* WORK REQUEST *
Exact reproductions of all the entries, please, and no pictures.

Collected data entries
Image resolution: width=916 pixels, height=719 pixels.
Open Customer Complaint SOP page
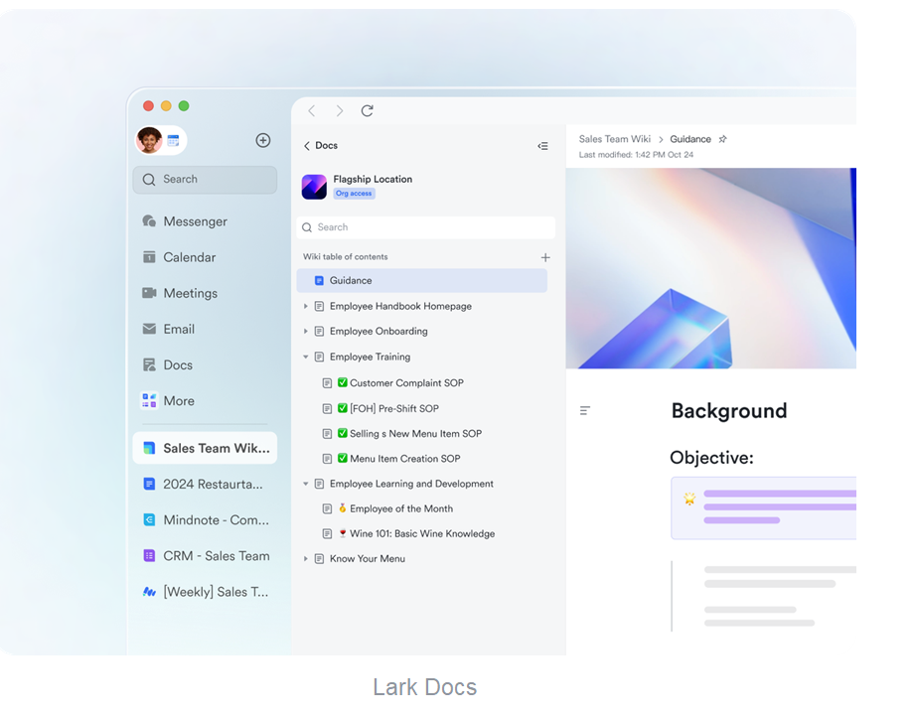click(405, 383)
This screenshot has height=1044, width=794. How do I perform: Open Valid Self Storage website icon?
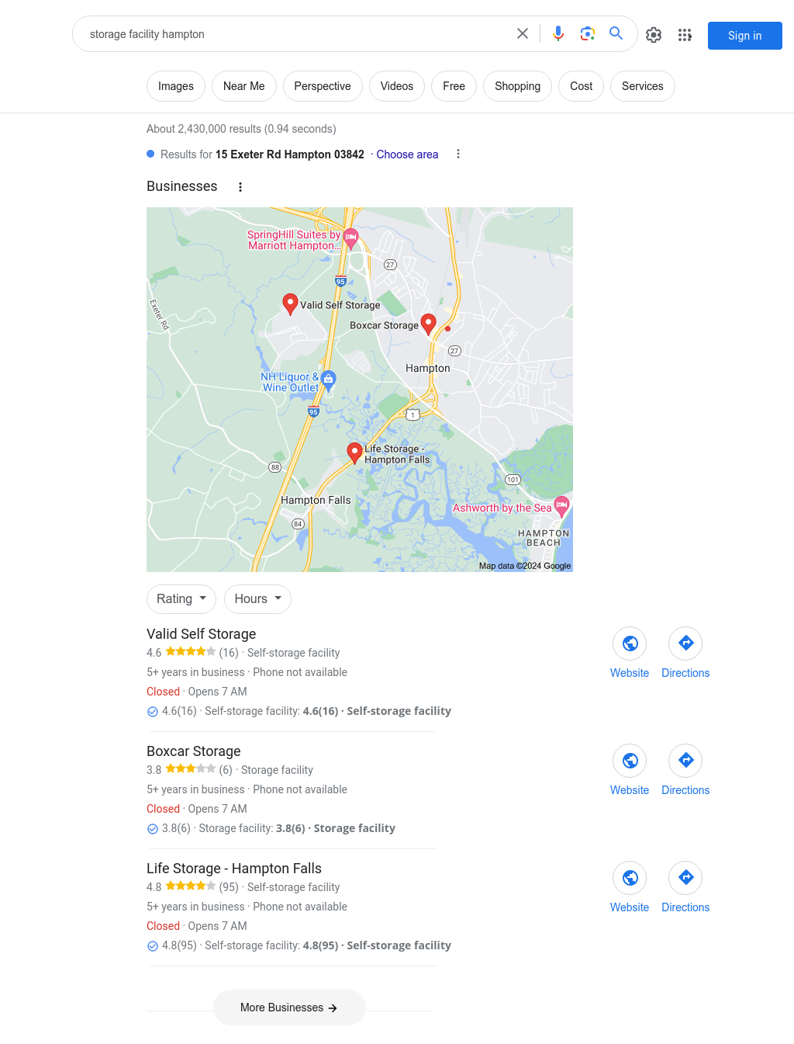(x=630, y=643)
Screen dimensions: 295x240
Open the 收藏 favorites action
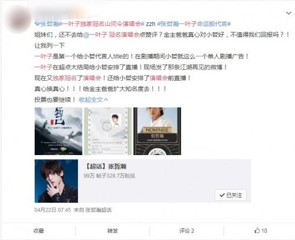pyautogui.click(x=38, y=231)
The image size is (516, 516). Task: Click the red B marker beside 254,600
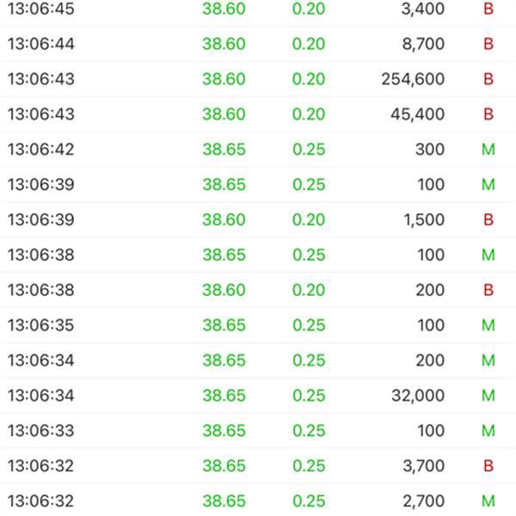point(488,79)
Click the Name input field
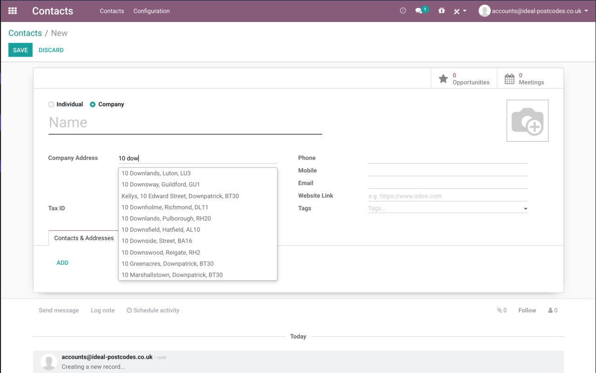Screen dimensions: 596x373 [185, 123]
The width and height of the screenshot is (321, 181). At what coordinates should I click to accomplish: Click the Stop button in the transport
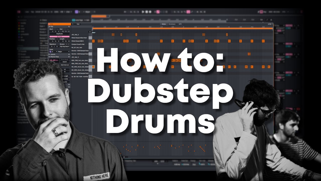(x=147, y=11)
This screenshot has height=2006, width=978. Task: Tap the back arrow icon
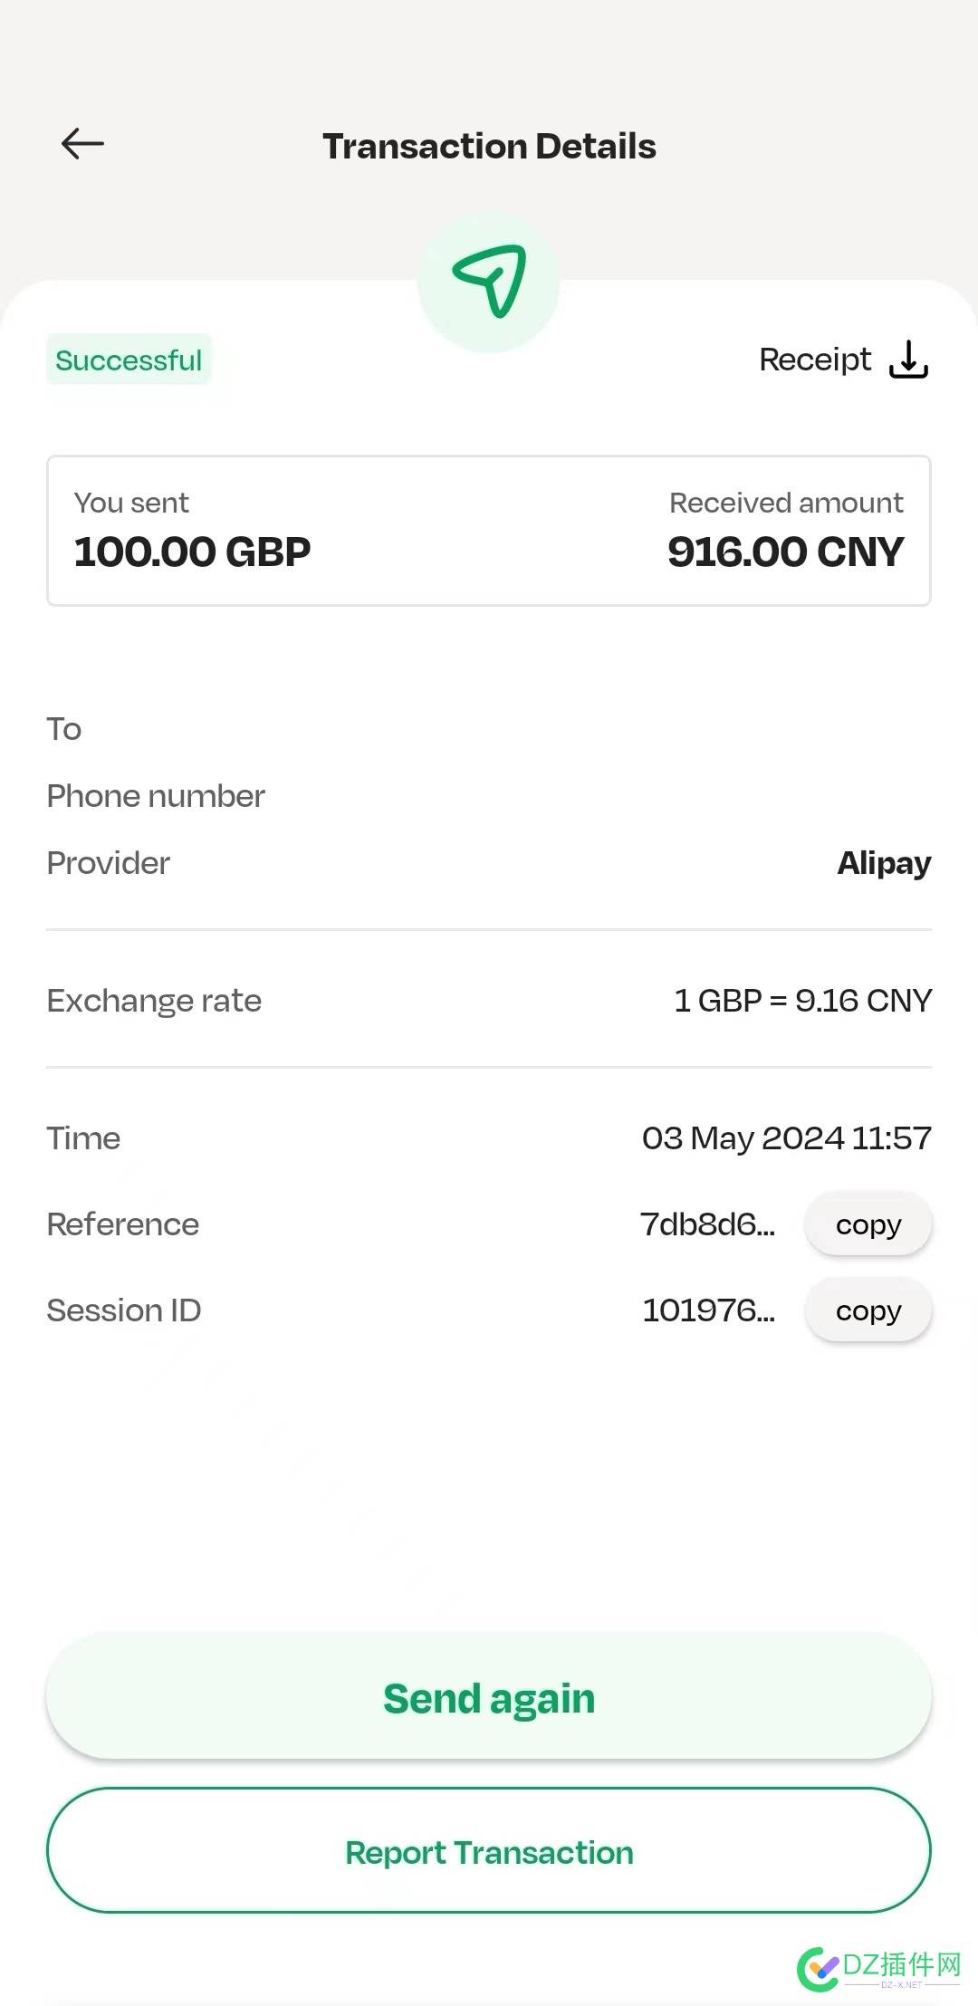[82, 144]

* TASK OUTPUT *
Image resolution: width=916 pixels, height=719 pixels.
Open Customer Complaint SOP page
click(405, 383)
This screenshot has height=1044, width=794. How do I perform: Open Valid Self Storage website icon?
(x=630, y=643)
Screen dimensions: 295x240
Open the 收藏 favorites action
pyautogui.click(x=38, y=231)
The image size is (516, 516). Task: Click the red B marker beside 254,600
point(488,79)
Click the Name input field
Screen dimensions: 596x373 [185, 123]
The width and height of the screenshot is (321, 181). At what coordinates should I click to accomplish: Click the Stop button in the transport
(x=147, y=11)
This screenshot has height=2006, width=978. Task: Tap the back arrow icon
[82, 144]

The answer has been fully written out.